-- BEGIN Records for the exercise --

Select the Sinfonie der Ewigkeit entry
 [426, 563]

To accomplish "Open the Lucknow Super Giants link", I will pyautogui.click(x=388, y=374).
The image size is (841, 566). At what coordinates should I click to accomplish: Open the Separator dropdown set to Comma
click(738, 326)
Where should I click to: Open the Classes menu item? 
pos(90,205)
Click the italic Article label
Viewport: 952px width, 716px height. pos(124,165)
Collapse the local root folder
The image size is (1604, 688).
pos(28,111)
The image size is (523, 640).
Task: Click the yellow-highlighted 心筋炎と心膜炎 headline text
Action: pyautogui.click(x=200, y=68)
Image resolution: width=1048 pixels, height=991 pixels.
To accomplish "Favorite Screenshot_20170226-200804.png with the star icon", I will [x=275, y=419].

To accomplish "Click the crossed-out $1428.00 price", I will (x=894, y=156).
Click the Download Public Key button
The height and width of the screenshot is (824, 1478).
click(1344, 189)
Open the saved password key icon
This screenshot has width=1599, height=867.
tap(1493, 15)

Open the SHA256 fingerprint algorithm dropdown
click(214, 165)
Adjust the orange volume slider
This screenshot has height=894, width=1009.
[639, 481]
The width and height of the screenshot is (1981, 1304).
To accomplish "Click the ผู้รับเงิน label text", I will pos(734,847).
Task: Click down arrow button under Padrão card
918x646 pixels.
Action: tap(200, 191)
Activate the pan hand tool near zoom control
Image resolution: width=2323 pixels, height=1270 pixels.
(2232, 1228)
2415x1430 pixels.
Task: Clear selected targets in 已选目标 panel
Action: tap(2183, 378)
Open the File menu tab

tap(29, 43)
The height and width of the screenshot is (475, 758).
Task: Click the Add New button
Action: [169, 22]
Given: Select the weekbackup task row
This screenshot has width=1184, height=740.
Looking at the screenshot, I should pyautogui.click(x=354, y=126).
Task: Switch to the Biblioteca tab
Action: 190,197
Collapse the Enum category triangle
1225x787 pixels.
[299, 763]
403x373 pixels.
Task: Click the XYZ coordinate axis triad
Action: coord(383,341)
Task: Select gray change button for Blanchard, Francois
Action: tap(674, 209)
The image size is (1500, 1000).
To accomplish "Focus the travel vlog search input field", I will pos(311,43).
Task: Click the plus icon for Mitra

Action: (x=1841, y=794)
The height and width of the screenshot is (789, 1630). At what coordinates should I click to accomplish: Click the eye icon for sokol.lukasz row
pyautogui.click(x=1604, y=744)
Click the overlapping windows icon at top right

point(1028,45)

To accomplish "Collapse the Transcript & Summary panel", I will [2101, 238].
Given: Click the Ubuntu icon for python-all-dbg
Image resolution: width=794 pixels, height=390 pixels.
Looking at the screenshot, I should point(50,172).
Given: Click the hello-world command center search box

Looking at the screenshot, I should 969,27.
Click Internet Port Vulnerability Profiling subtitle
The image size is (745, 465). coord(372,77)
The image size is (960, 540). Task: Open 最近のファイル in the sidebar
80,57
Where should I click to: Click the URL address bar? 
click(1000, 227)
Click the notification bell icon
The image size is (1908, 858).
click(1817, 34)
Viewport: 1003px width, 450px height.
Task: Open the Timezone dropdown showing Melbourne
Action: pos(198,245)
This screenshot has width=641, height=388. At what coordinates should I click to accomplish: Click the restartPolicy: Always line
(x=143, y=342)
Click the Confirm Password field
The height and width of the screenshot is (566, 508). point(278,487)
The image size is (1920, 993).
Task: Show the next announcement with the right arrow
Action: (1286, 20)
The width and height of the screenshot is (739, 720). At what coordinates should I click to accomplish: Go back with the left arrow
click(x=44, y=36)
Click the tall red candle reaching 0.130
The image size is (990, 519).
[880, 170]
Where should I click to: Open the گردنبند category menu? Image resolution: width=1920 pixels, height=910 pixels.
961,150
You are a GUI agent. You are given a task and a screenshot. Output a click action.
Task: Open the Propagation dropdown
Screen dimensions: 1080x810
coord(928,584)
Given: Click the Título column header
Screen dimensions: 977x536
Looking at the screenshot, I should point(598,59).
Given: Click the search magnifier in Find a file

-- END Records for the exercise --

Directions:
Reproduce all the items above, swapping "magnifier" for "magnifying glass" and leaving everything else unchanged.

Complete response:
Select the Sinfonie der Ewigkeit entry
 [426, 563]

To accomplish "Open the Lucknow Super Giants link", I will pyautogui.click(x=388, y=374).
The image size is (841, 566). At what coordinates should I click to accomplish: Open the Separator dropdown set to Comma
click(738, 326)
Where should I click to: Open the Classes menu item? 
pos(90,205)
Click the italic Article label
Viewport: 952px width, 716px height. pos(124,165)
Collapse the local root folder
The image size is (1604, 688).
pos(28,111)
The image size is (523, 640).
Task: Click the yellow-highlighted 心筋炎と心膜炎 headline text
Action: pyautogui.click(x=200, y=68)
Image resolution: width=1048 pixels, height=991 pixels.
To accomplish "Favorite Screenshot_20170226-200804.png with the star icon", I will [x=275, y=419].

To accomplish "Click the crossed-out $1428.00 price", I will (x=894, y=156).
Click the Download Public Key button
The height and width of the screenshot is (824, 1478).
click(1344, 189)
Open the saved password key icon
This screenshot has width=1599, height=867.
tap(1493, 15)

Open the SHA256 fingerprint algorithm dropdown
click(214, 165)
Adjust the orange volume slider
This screenshot has height=894, width=1009.
[639, 481]
The width and height of the screenshot is (1981, 1304).
To accomplish "Click the ผู้รับเงิน label text", I will pos(734,847).
Task: Click down arrow button under Padrão card
918x646 pixels.
Action: tap(200, 191)
Activate the pan hand tool near zoom control
Image resolution: width=2323 pixels, height=1270 pixels.
(2232, 1228)
2415x1430 pixels.
Task: Clear selected targets in 已选目标 panel
Action: tap(2183, 378)
Open the File menu tab

tap(29, 43)
The height and width of the screenshot is (475, 758).
Task: Click the Add New button
Action: [169, 22]
Given: Select the weekbackup task row
This screenshot has width=1184, height=740.
Looking at the screenshot, I should pyautogui.click(x=354, y=126).
Task: Switch to the Biblioteca tab
Action: 190,197
Collapse the Enum category triangle
1225x787 pixels.
[299, 763]
403x373 pixels.
Task: Click the XYZ coordinate axis triad
Action: coord(383,341)
Task: Select gray change button for Blanchard, Francois
Action: tap(674, 209)
The image size is (1500, 1000).
To accomplish "Focus the travel vlog search input field", I will pos(311,43).
Task: Click the plus icon for Mitra

Action: (x=1841, y=794)
The height and width of the screenshot is (789, 1630). At what coordinates should I click to accomplish: Click the eye icon for sokol.lukasz row
pyautogui.click(x=1604, y=744)
Click the overlapping windows icon at top right

point(1028,45)

To accomplish "Collapse the Transcript & Summary panel", I will [2101, 238].
Given: Click the Ubuntu icon for python-all-dbg
Image resolution: width=794 pixels, height=390 pixels.
Looking at the screenshot, I should point(50,172).
Given: Click the hello-world command center search box

Looking at the screenshot, I should 969,27.
Click Internet Port Vulnerability Profiling subtitle
The image size is (745, 465). coord(372,77)
The image size is (960, 540). Task: Open 最近のファイル in the sidebar
80,57
Where should I click to: Click the URL address bar? 
click(1000, 227)
Click the notification bell icon
The image size is (1908, 858).
click(1817, 34)
Viewport: 1003px width, 450px height.
Task: Open the Timezone dropdown showing Melbourne
Action: pos(198,245)
This screenshot has width=641, height=388. At what coordinates should I click to accomplish: Click the restartPolicy: Always line
(x=143, y=342)
Click the Confirm Password field
The height and width of the screenshot is (566, 508). point(278,487)
The image size is (1920, 993).
Task: Show the next announcement with the right arrow
Action: (1286, 20)
The width and height of the screenshot is (739, 720). At what coordinates should I click to accomplish: Go back with the left arrow
click(x=44, y=36)
Click the tall red candle reaching 0.130
The image size is (990, 519).
[880, 170]
Where should I click to: Open the گردنبند category menu? Image resolution: width=1920 pixels, height=910 pixels.
961,150
You are a GUI agent. You are given a task and a screenshot. Output a click action.
Task: Open the Propagation dropdown
Screen dimensions: 1080x810
coord(928,584)
Given: Click the Título column header
Screen dimensions: 977x536
Looking at the screenshot, I should point(598,59).
Given: Click the search magnifying glass in Find a file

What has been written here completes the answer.